+++ Data under study

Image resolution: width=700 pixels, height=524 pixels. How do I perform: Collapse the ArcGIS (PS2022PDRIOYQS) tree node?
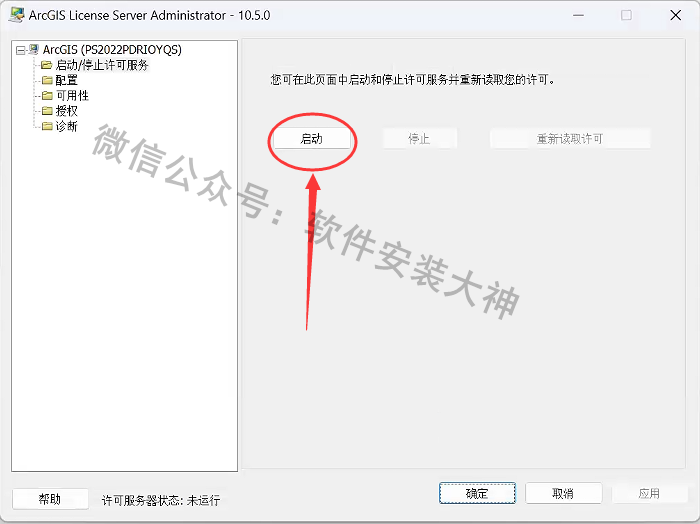tap(20, 50)
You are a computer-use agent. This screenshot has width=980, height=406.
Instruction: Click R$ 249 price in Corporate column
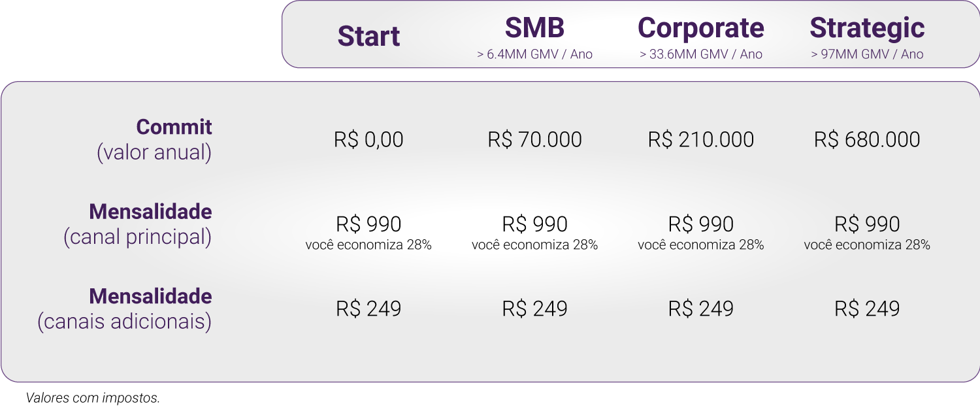(700, 309)
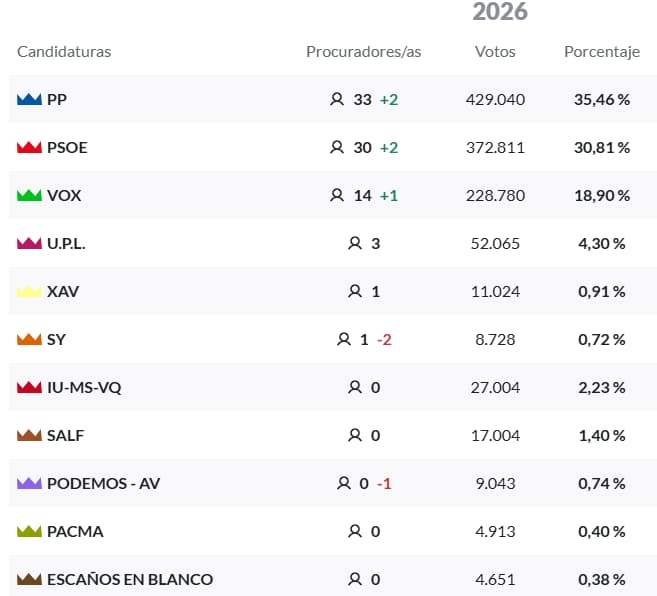The image size is (657, 596).
Task: Open the IU-MS-VQ party name
Action: pos(84,388)
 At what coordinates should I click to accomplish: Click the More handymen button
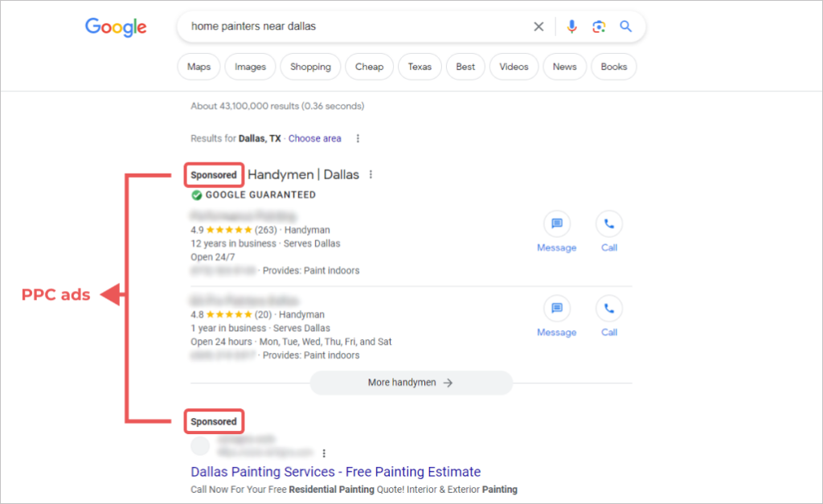click(411, 383)
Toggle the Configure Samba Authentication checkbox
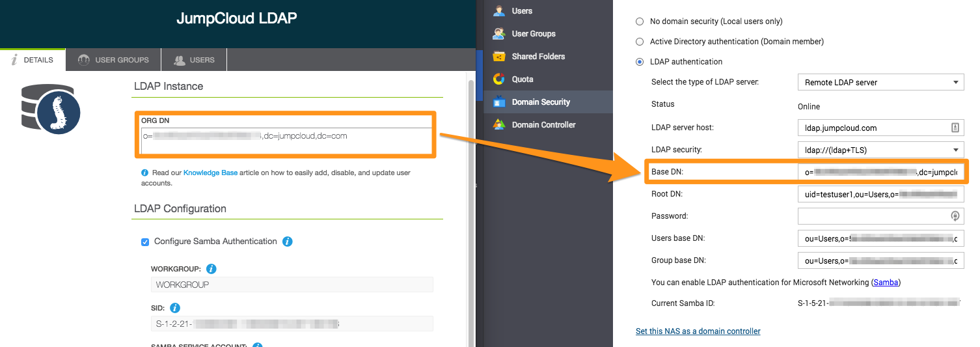Screen dimensions: 980x347 pyautogui.click(x=145, y=242)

++++++

### What the task asks:
Transcribe each of the records above precisely, with no pictures in the copy.

### Solution:
Image resolution: width=700 pixels, height=524 pixels. How do I perform: Collapse the ArcGIS (PS2022PDRIOYQS) tree node?
tap(20, 50)
You are a computer-use agent. This screenshot has width=980, height=406.
Instruction: Click R$ 249 price in Corporate column
(700, 309)
The image size is (657, 596).
Task: Open the IU-MS-VQ party name
Action: pos(84,388)
 At what coordinates should I click to accomplish: Click the More handymen button
click(411, 383)
Toggle the Configure Samba Authentication checkbox
Screen dimensions: 980x347 pyautogui.click(x=145, y=242)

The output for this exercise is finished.